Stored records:
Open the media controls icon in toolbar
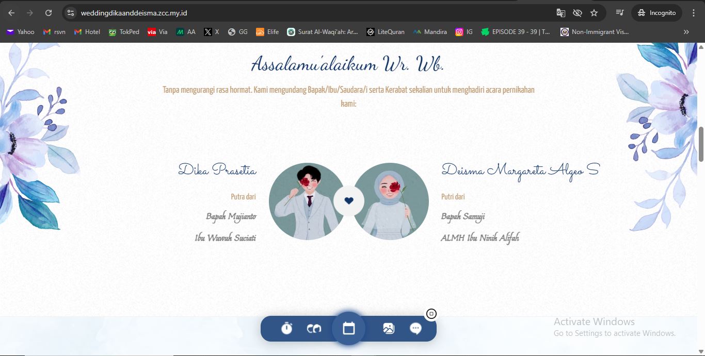The image size is (705, 356). [620, 13]
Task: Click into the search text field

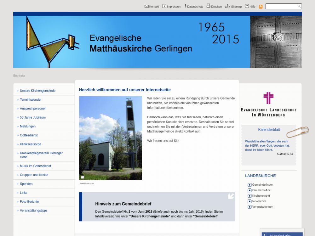Action: coord(281,6)
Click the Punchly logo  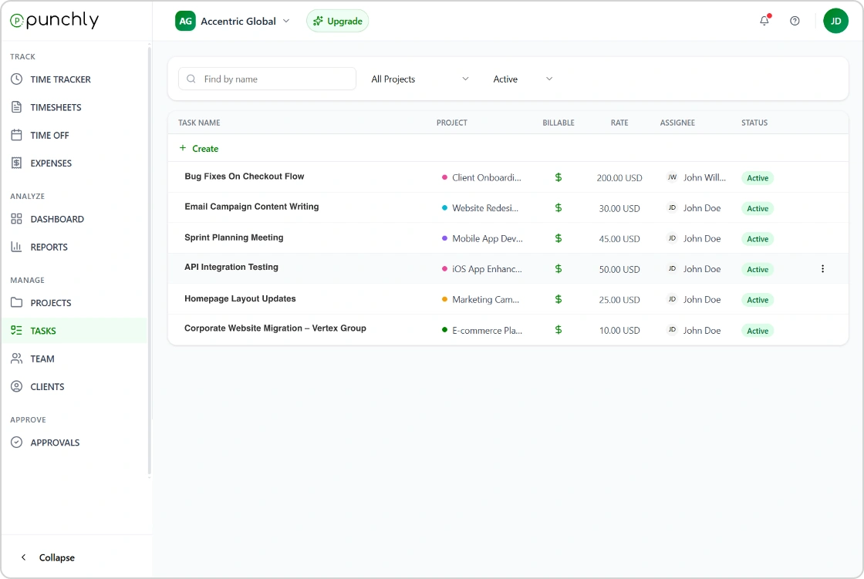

**Problem**
Skipping the pictures, transcribe each line above exactly as it appears.

**Finished task**
Open the media controls icon in toolbar
The image size is (705, 356). [620, 13]
Task: Click into the search text field

Action: coord(281,6)
Click the Punchly logo  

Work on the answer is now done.